Ao escolher o novo procurador-geral, Augusto Aras, o presidente Jair Bolsonaro foi coerente com sua estratégia de ocupar as instituições com nomes alinhados ao governo. Essa “mão pesada” tem causado atritos, além de revelar um aparelhamento preocupante para os órgãos de controle. Porém, não tem impedido a trajetória presidencial. Dessa vez, a resistência foi maior e mais barulhenta. A Associação Nacional de Procuradores da República (ANPR) criticou a indicação como um “retrocesso institucional”. Protestou porque organiza desde 2003 eleições entre seus membros para formar uma lista tríplice de candidatos a serem submetidos ao presidente da República – que tem a prerrogativa constitucional de escolher o procurador-geral. Seria um dos instrumentos básicos para fortalecer a independência do MPF. Bolsonaro não seguiu a lista, e Aras nem participou do processo de escolha.

A reação foi a convocação de um “dia nacional de mobilização pela independência do Ministério Público” na última segunda-feira 9. Os procuradores fizeram protestos em Sergipe, Rondônia, Amazonas, Rio Grande do Sul, Tocantins, Pernambuco, Minas Gerais e no Amapá. Em Brasília, participaram representantes do topo da carreira, como os subprocuradores Mário Bonsaglia e Luiza Frischeisen (primeiro e segundo colocados, respectivamente, na lista tríplice deste ano). “A Constituição prevê um Ministério Público independente, autônomo, e não a serviço do Poder Executivo. Preocupa essa visão de que o PGR precisaria ter um programa alinhado ao governo”, declarou Bonsaglia. No Rio de Janeiro, a manifestação contou com dezenas de membros do MPF, inclusive sete que compõem a força-tarefa da Lava-Jato. Blal Dalloul, terceiro mais votado para a lista tríplice, declarou que a classe não deixará que a PGR se torne “um balcão de negócios”. Além disso, ocorreram duas baixas na instituição. Renunciaram ao cargo os procuradores escolhidos para comandar o MPF em Sergipe: Ramiro Rockenbach, que seria o procurador-chefe no estado, e Flávio Pereira da Costa Matias, seu substituto. Rockenbach disse que Aras “não tem legitimidade para comandar o MPF”. Eles assumiriam em outubro.

A escolha de Aras também foi criticada por parlamentares do PSL, que o classificaram como “esquerdista” e enviaram dossiês ao Planalto.

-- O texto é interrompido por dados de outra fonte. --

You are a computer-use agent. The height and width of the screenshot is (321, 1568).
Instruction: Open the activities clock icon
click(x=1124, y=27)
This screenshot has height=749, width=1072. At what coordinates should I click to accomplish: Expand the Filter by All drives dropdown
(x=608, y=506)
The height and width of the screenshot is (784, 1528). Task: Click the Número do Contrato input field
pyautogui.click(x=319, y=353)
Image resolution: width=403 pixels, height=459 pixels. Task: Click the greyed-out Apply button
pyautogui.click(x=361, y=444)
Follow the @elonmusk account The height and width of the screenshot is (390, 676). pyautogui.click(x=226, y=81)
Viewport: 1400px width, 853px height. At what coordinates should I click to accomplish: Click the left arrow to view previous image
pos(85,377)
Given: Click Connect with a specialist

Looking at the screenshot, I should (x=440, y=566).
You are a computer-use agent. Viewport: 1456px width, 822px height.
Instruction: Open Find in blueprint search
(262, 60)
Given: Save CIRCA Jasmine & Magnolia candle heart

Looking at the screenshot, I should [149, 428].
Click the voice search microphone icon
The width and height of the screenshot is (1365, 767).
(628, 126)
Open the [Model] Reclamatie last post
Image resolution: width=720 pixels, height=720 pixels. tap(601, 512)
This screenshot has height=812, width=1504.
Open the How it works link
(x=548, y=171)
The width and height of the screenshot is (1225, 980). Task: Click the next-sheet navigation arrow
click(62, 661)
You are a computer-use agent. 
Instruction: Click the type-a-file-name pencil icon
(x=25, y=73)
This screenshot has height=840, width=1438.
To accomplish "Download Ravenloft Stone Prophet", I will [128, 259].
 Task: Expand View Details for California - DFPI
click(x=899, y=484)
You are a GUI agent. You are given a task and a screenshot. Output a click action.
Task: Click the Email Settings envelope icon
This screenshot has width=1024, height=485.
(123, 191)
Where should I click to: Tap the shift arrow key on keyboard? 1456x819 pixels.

Eles denunciaram sua proximidade com o PT. Aras já declarou que as críticas do MPF partem de um grupo de “jovens procuradores corporativistas”. Para tentar evitar resistências, sinalizou que pode manter membros da atual direção da instituição. Após a indicação, passou a percorrer gabinetes de senadores para buscar apoio à sabatina que deve enfrentar no próximo dia 25, no Senado. É que fez na última quarta-feira, entre senadores do PT. Também jantou com a bancada do PP na casa do senador Ciro Nogueira (PP), um dos parlamentares mais envolvidos na Lava-Jato.

Sabatina

Antes mesmo de ser sabatinado, Aras já mostrou que está alinhado com Bolsonaro. Sondou para integrar sua equipe o procurador Ailton Benedito, que é alinhado politicamente com o presidente. Benedito havia sido indicado para integrar a Comissão de Mortos e Desaparecidos, mas teve seu nome vetado pelo Conselho Superior do MPF. Aras também se comprometeu com uma série de “valores cristãos” previstos em carta da Associação Nacional de Juristas Evangélicos (Anajure). Além disso, afirmou ser contra a criminalização da homofobia e criticou a “ideologia de gênero”. O destino da Lava-Jato é uma das preocupações com a indicação do novo PGR. Em público, Aras defendeu a operação, mas criticou em conversas privadas “atitudes personalistas” e “excessos” de membros da força-tarefa, além da atitude “punitivista”. Os senadores do PT apoiaram. Espera-se que ele ajude na pautas do Executivo, como a facilitação dos processos de privatização. Mas um dos piores cenários seria agir para dificultar no MPF as investigações contra corruptos, governistas ou não — o que seria, sim, um grande retrocesso.